Hey folks, I noticed something strange while testi...
# troubleshooting
d
Hey folks, I noticed something strange while testing batch ingestion: apart from the normal segments created that I expect to be there in the tables I'm using, I end up with more segments with name patterns that seem to be using the batch run timestamp, and if I run the ingestion again on the same files as inputs, instead of the segments being kept as they were before (because there's no new file to be ingested), I end up with more of those segments with strange name patterns. Is this expected? The row counts don't change, and neither does the disk size taken by each table, it's just really the amount of segments that are increased somehow.
My table uses
DATE
columns, and each input file has data for one day, so I end up with expected segments containing these dates as part of them; But the unexpected segments use millisecond timestamps as part of their names.
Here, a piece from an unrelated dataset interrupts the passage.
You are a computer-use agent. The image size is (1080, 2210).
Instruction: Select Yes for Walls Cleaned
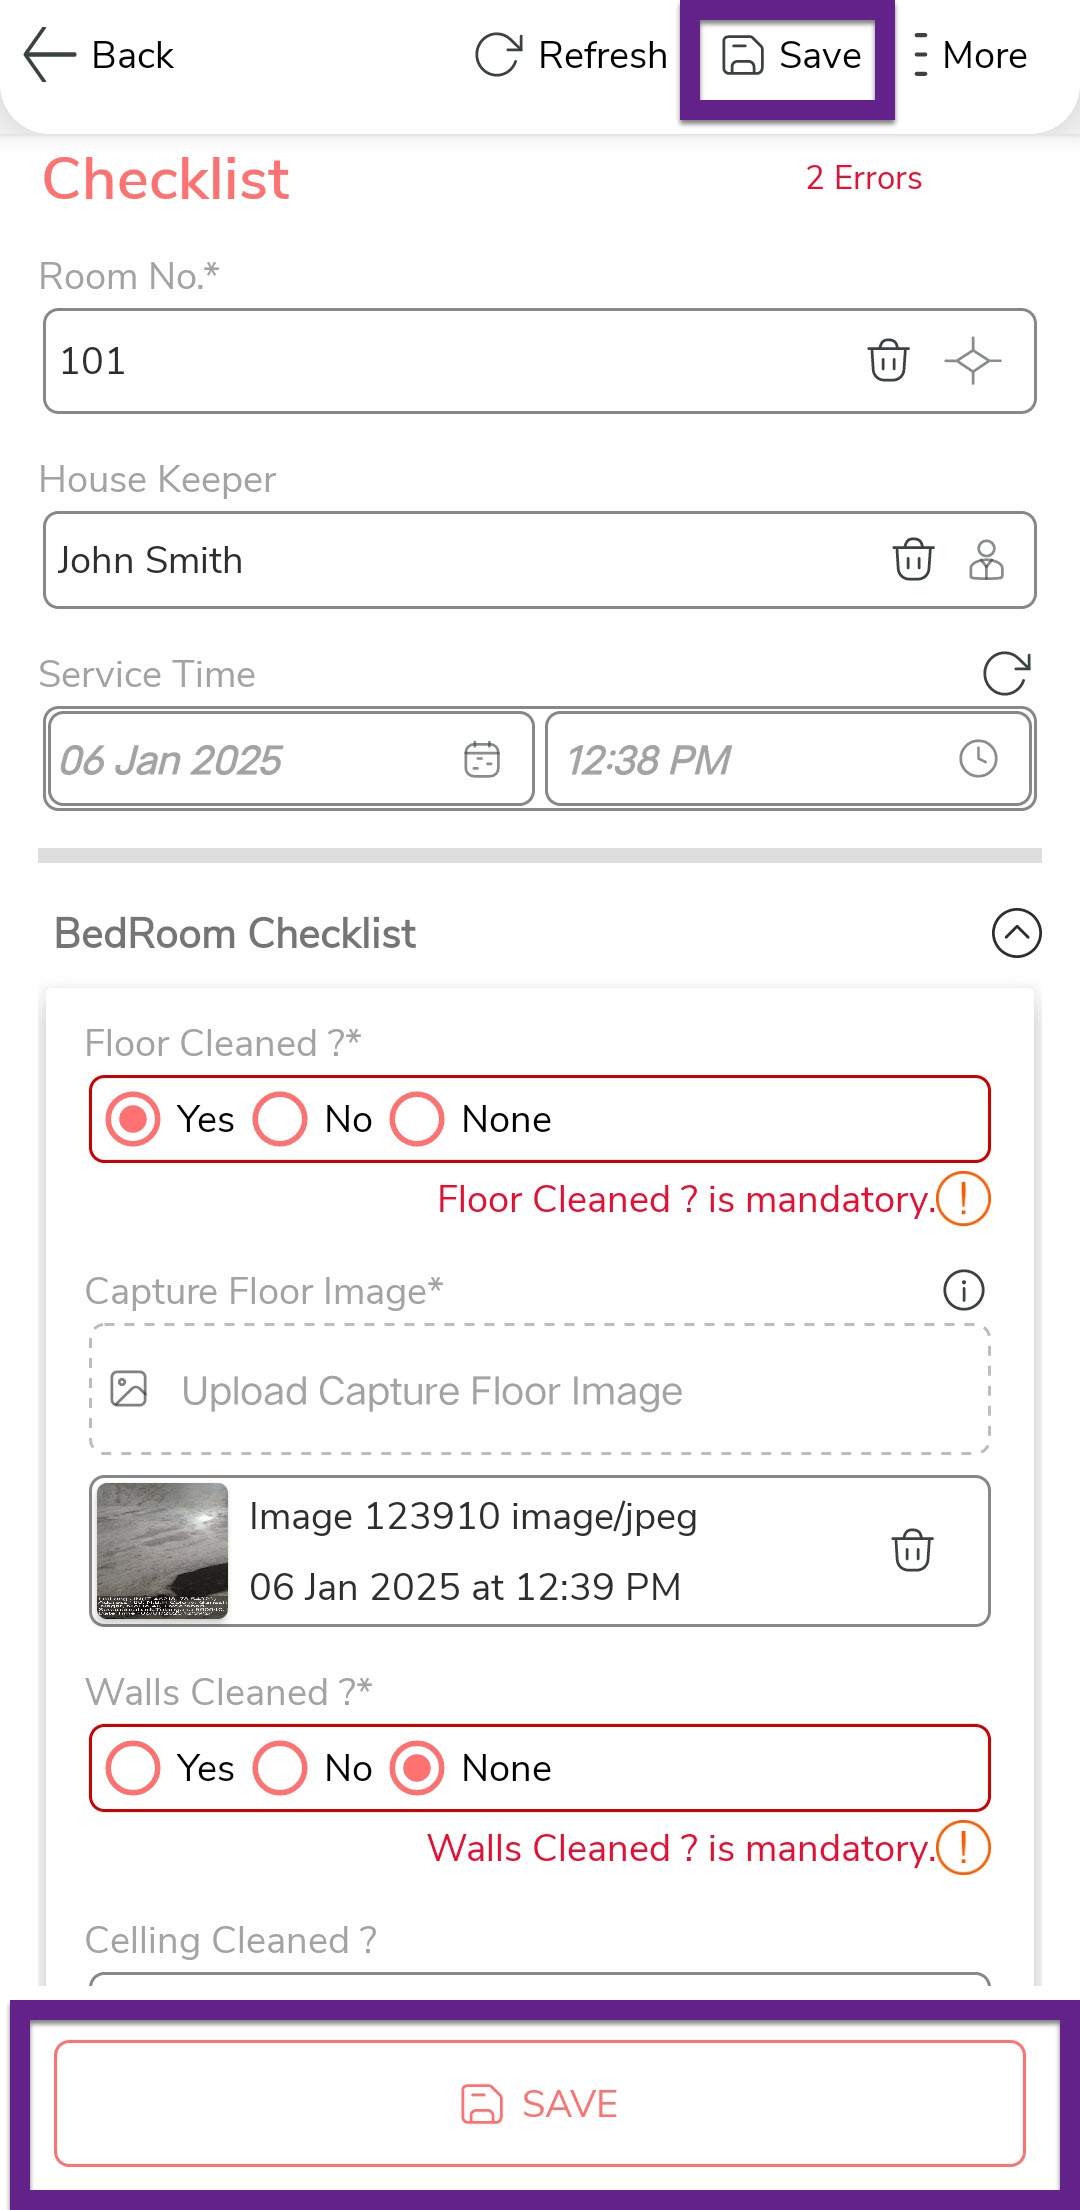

Not sure why.
m
Do you have any minion job setup?
d
Not currently, no. This happens every time I run the ingestion job - if I just leave the tables be, the segments don't change.
m
What ingestion mechanism are you using and what’s the config look like?
d
I'm using the admin command to ingest the files, and here's an example job I have:
Copy code
executionFrameworkSpec:
  name: 'standalone'
  segmentGenerationJobRunnerClassName: 'org.apache.pinot.plugin.ingestion.batch.standalone.SegmentGenerationJobRunner'
  segmentTarPushJobRunnerClassName: 'org.apache.pinot.plugin.ingestion.batch.standalone.SegmentTarPushJobRunner'
  segmentUriPushJobRunnerClassName: 'org.apache.pinot.plugin.ingestion.batch.standalone.SegmentUriPushJobRunner'
jobType: SegmentCreationAndTarPush
inputDirURI: '/sensitive-data/outputs/weights'
includeFileNamePattern: 'glob:**/*.json'
outputDirURI: '/tmp/data/segments/weights'
overwriteOutput: true
pinotFSSpecs:
  - scheme: file
    className: org.apache.pinot.spi.filesystem.LocalPinotFS
recordReaderSpec:
  dataFormat: 'json'
  className: 'org.apache.pinot.plugin.inputformat.json.JSONRecordReader'
tableSpec:
  tableName: 'weights'
  schemaURI: '<http://localhost:9000/tables/weights/schema>'
pinotClusterSpecs:
  - controllerURI: '<http://localhost:9000>'
Some of the files I have as part of the input have no relevant data, they have JSON content but just with an empty list, so I wonder if this is what's causing that issue
m
Try count(*) group by $segmentName to see how many records in each segment, specifically the ones you don’t expect
d
Should I use a literal
$segmentName
? I never did a query like that...
m
Yes
d
Ah, cool! Nice to know that exists 🙂
m
You can also filter on segment name using that to check specific segment
d
Very interesting, and the result is what I expect: only the segments with expected names have rows in them, and after I re-run the ingestion, the select result is the same, only rows in the expected segments. So I guess my hypothesis is correct, it seems like those segments are being created without data and refering to files that have "no data" (just an empty list)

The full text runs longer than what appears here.